• Task prompt: In the entries below, find each line bearing the string "Coxmoor" and copy it.

[Stored items]
++++

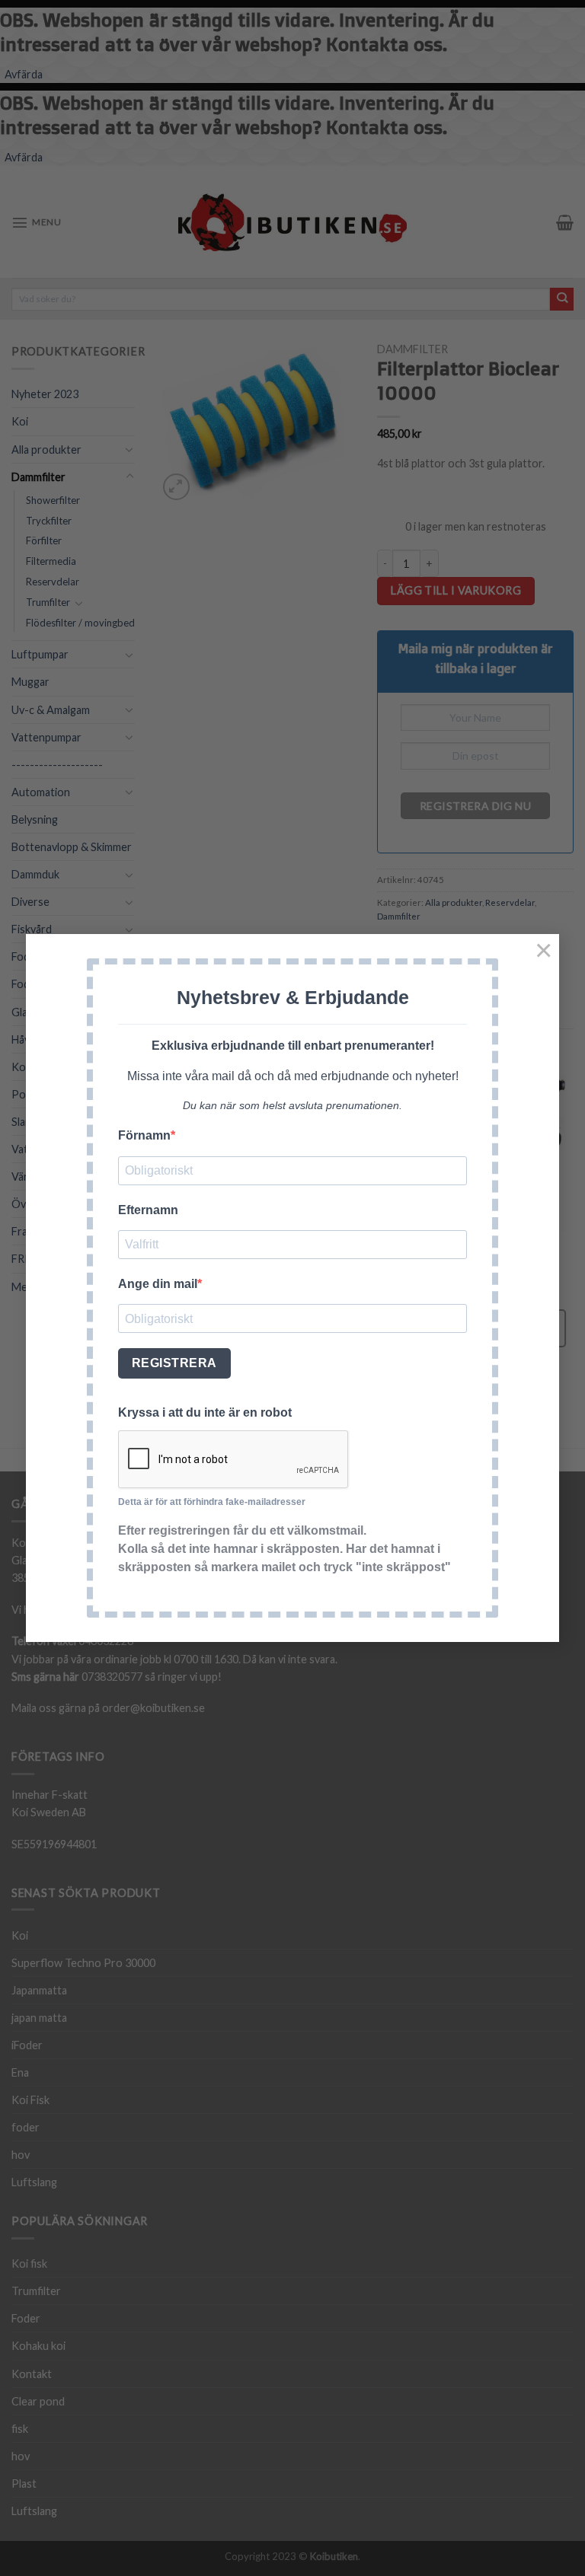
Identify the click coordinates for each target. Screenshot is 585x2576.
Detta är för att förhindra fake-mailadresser (211, 1502)
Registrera (174, 1363)
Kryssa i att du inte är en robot (205, 1412)
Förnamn (144, 1135)
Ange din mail (157, 1283)
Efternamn (148, 1210)
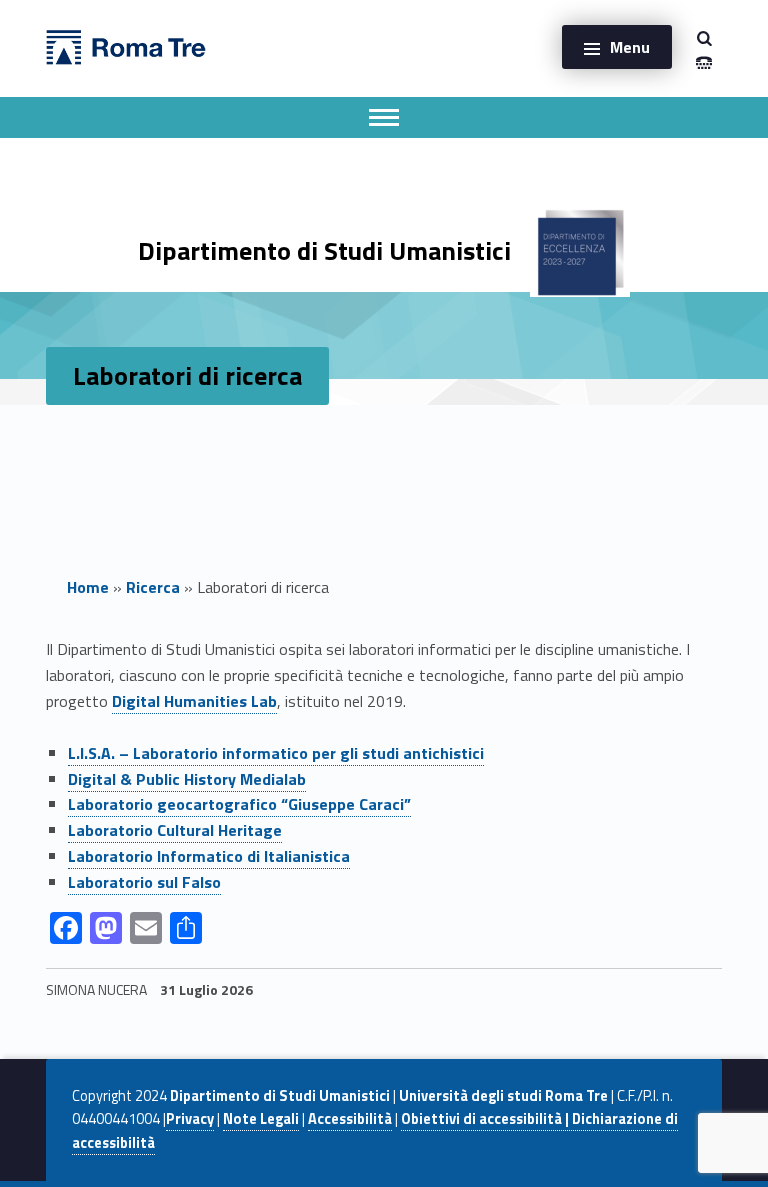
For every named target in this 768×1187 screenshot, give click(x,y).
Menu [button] (630, 47)
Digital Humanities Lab (194, 701)
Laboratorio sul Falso (144, 882)
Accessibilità (350, 1119)
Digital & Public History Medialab (187, 779)
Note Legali (261, 1119)
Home (88, 587)
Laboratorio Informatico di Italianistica (209, 856)
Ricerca (153, 587)
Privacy (190, 1119)
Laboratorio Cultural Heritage (175, 830)
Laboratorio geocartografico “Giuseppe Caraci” (239, 804)
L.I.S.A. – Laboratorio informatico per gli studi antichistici (276, 753)
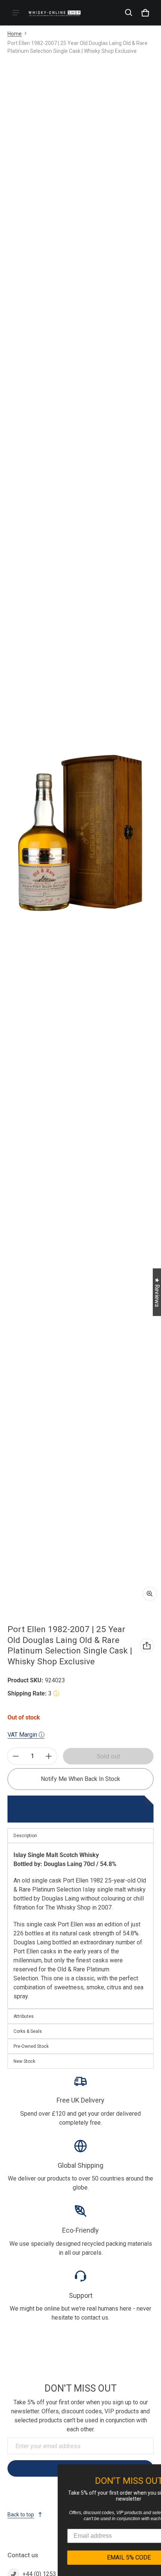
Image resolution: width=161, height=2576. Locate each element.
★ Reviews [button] (157, 1292)
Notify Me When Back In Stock (80, 1778)
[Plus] (48, 1756)
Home (14, 34)
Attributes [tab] (23, 2016)
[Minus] (15, 1756)
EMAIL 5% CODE (90, 2557)
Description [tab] (25, 1835)
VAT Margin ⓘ (26, 1734)
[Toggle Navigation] (15, 12)
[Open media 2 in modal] (80, 832)
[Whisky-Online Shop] (54, 12)
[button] (129, 12)
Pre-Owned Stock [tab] (31, 2046)
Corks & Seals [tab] (27, 2031)
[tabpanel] (80, 1926)
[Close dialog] (154, 2471)
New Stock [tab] (24, 2061)
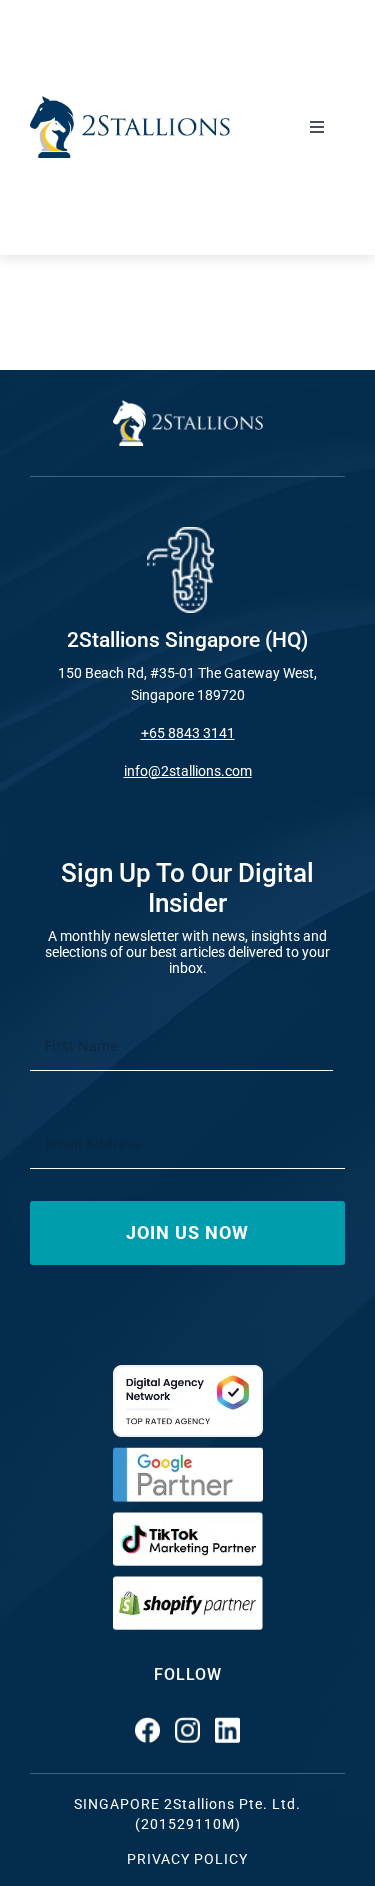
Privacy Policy (187, 1859)
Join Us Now (187, 1232)
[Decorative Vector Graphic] (130, 104)
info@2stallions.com (188, 771)
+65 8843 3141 (188, 733)
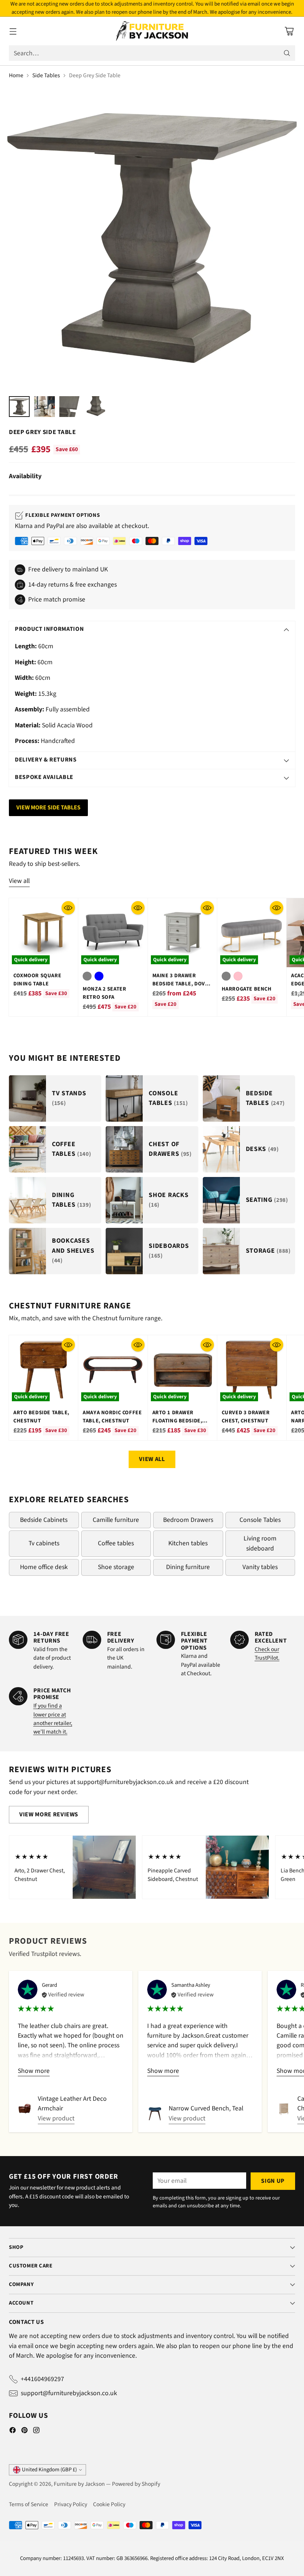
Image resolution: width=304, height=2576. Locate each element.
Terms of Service (28, 2504)
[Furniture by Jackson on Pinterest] (24, 2432)
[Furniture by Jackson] (152, 31)
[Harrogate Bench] (251, 932)
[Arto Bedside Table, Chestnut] (43, 1369)
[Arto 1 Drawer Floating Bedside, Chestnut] (182, 1369)
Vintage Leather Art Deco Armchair (72, 2103)
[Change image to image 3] (69, 406)
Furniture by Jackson (79, 2484)
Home (16, 75)
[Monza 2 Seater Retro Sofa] (112, 932)
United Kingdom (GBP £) (49, 2470)
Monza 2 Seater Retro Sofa (104, 993)
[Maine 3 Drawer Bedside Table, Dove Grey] (182, 932)
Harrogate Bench (247, 989)
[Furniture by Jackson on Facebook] (12, 2432)
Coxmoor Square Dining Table (37, 980)
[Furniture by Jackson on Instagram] (36, 2432)
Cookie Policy (109, 2504)
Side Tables (46, 75)
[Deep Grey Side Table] (152, 238)
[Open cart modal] (289, 31)
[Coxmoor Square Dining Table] (43, 932)
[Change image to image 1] (19, 406)
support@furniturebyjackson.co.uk (69, 2393)
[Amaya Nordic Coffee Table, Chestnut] (112, 1369)
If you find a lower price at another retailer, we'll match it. (52, 1719)
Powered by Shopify (136, 2484)
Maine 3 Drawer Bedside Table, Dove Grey (180, 984)
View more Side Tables (48, 807)
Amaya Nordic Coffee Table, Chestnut (112, 1417)
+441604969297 (42, 2379)
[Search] (287, 53)
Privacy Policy (70, 2504)
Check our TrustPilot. (267, 1653)
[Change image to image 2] (44, 406)
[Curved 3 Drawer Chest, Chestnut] (251, 1369)
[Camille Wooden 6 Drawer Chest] (284, 2108)
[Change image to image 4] (95, 406)
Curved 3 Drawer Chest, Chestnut (246, 1417)
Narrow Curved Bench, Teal (206, 2108)
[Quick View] (68, 907)
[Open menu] (12, 31)
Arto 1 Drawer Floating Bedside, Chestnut (177, 1421)
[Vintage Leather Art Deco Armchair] (25, 2109)
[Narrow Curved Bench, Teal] (155, 2114)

++++

• Reply to the task:
Coxmoor Square Dining Table (37, 980)
[Coxmoor Square Dining Table] (43, 932)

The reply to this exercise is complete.